硬骨魚綱カサゴ目クサウオ科に属する海水魚。九州の中部以北の日本周辺、東シナ海、黄海(こうかい)、渤海(ぼっかい)に分布する。体は柔らかく、皮膚はぶよぶよしている。頭は縦扁(じゅうへん)して幅広く、ややとがる。体は細長くて側扁する。鼻孔(びこう)は各側に2個あり、前鼻孔は管の先端に開く。鰓孔(さいこう)は大きく、胸びれの第11軟条基部に達する。

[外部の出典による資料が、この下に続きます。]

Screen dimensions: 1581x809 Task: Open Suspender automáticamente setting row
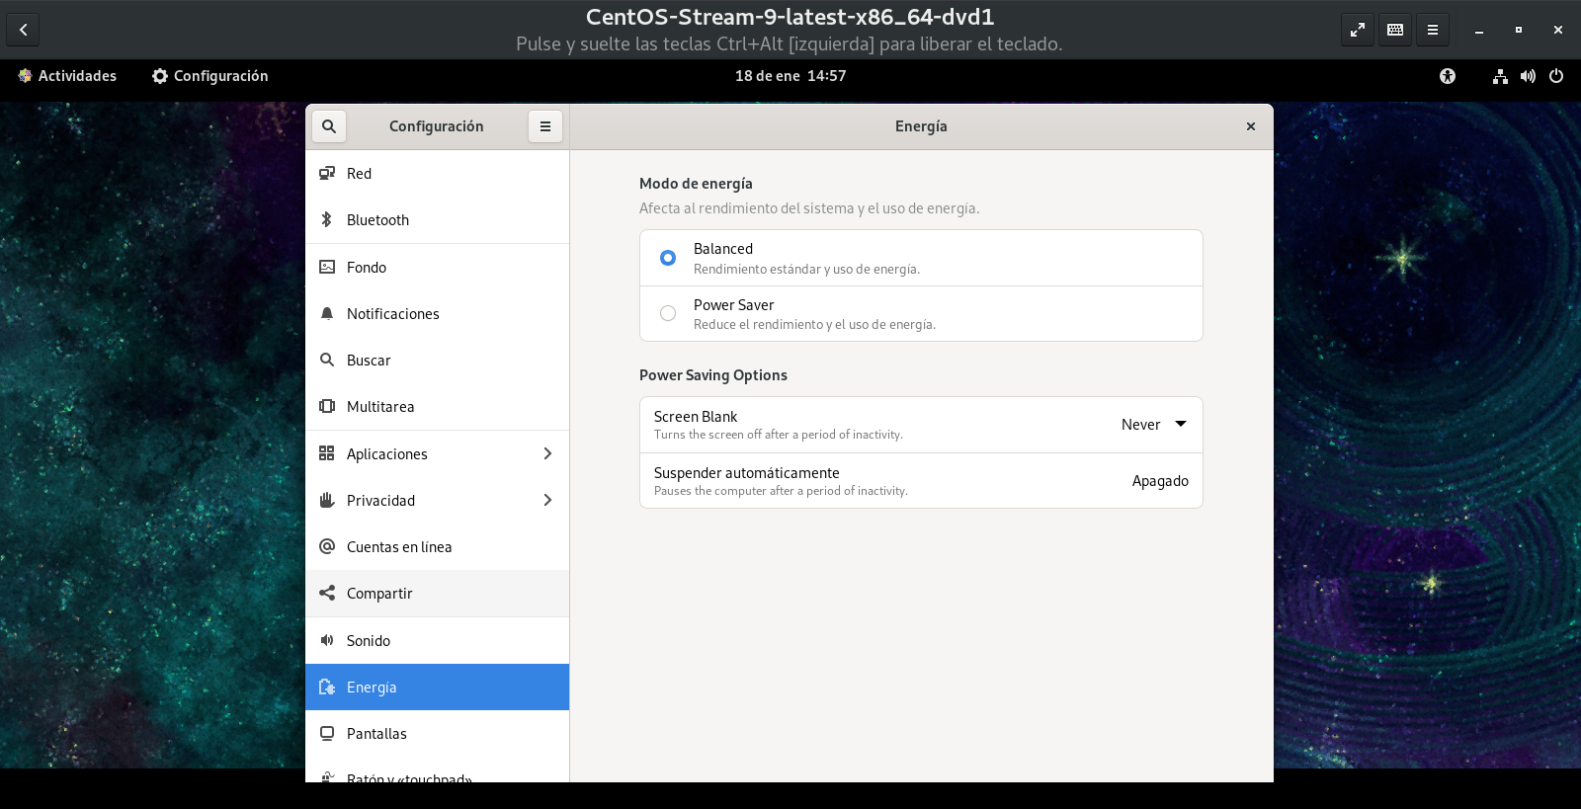pyautogui.click(x=920, y=481)
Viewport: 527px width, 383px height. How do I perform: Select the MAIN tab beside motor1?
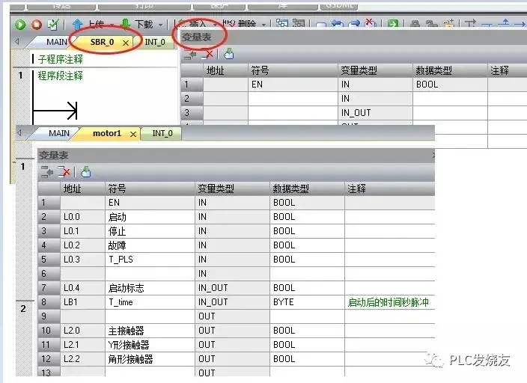59,133
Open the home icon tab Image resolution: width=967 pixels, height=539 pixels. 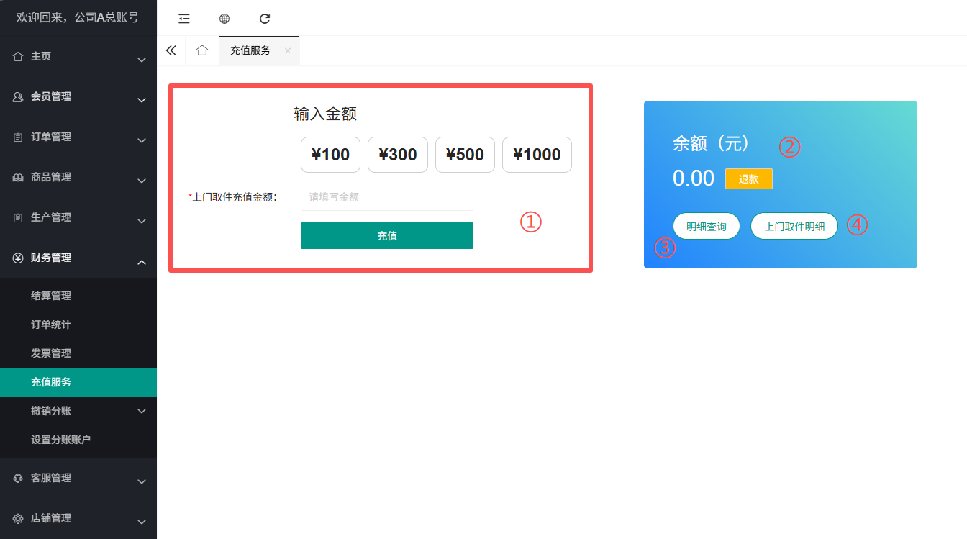tap(202, 50)
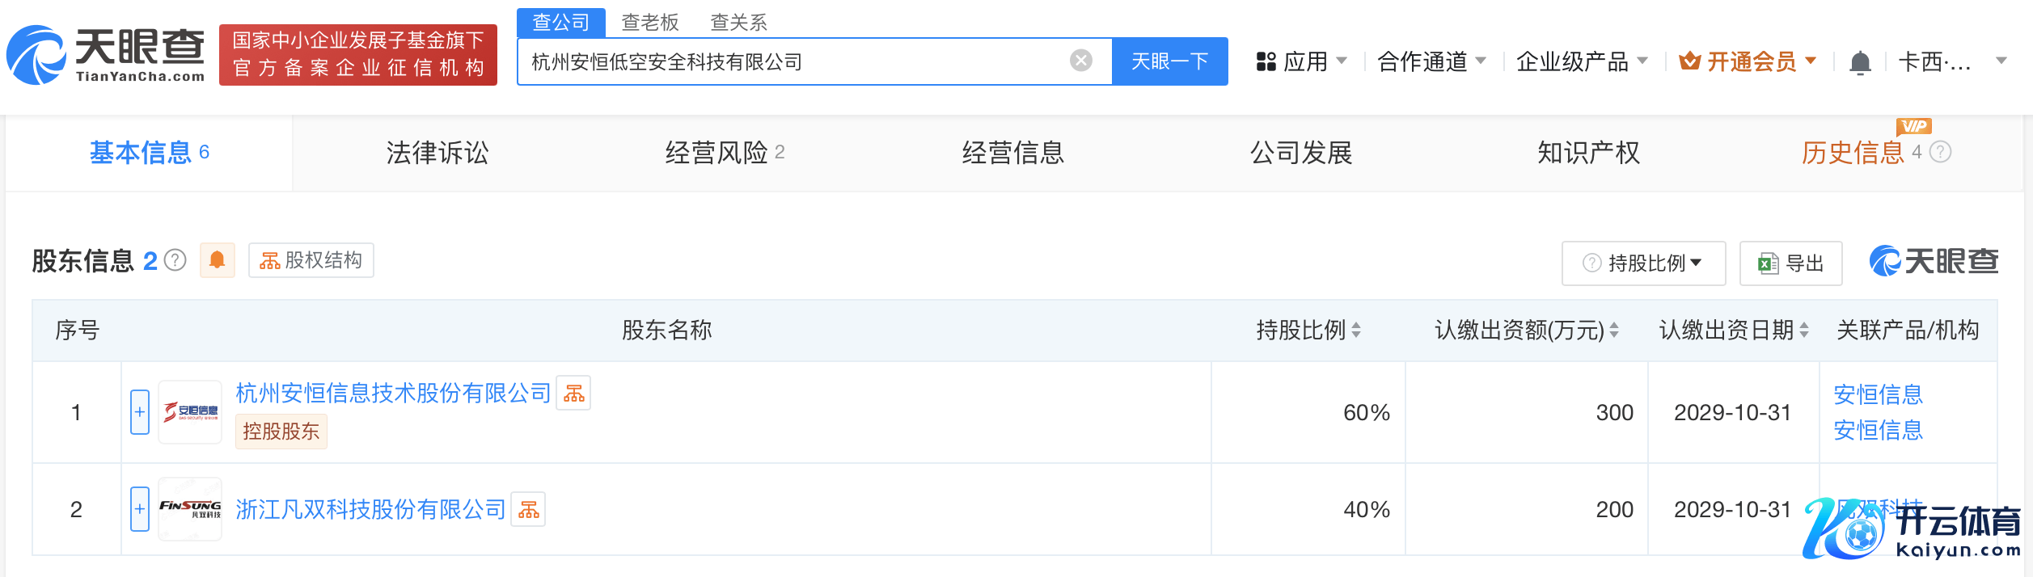The image size is (2033, 577).
Task: Switch to the 法律诉讼 tab
Action: point(437,153)

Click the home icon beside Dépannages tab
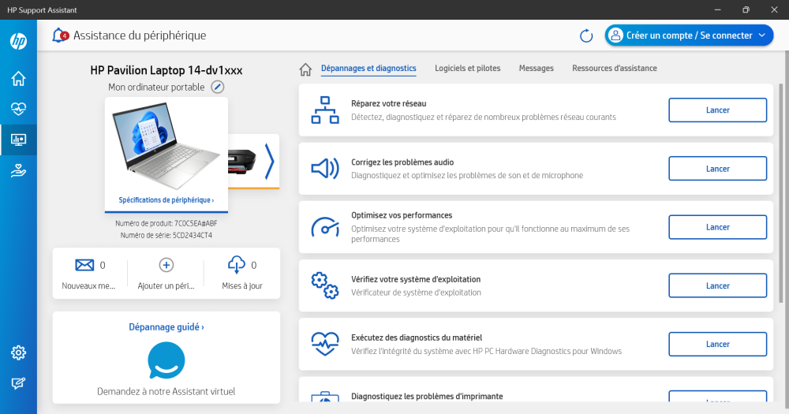pyautogui.click(x=305, y=69)
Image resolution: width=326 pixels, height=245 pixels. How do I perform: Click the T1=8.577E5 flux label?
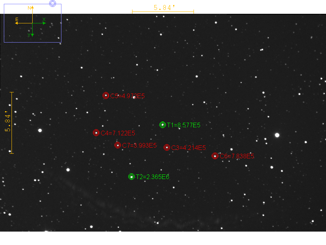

尾びれのおよそ半分は背びれおよび臀(しり)びれと連なる。胸びれは幅広く、欠刻がない。腹びれは卵形の吸盤となっている。体は淡い灰色で暗青色の斑紋(はんもん)が散在する。水深100メートル以浅にすみ、おもに小形の底生魚類、エビ類などを食べる。産卵は12月から翌年2月に内湾の水深70メートルの泥底で行う。卵は直径5~15センチメートルぐらいの塊になり、海藻に付着する。体長45センチメートルぐらいになる。
 底引網などで漁獲される。一般には利用されていないが、冬に新鮮なものはおろし和え、煮つけなどにし、卵巣はしょうゆ漬けにする地方もある。[尼岡邦夫]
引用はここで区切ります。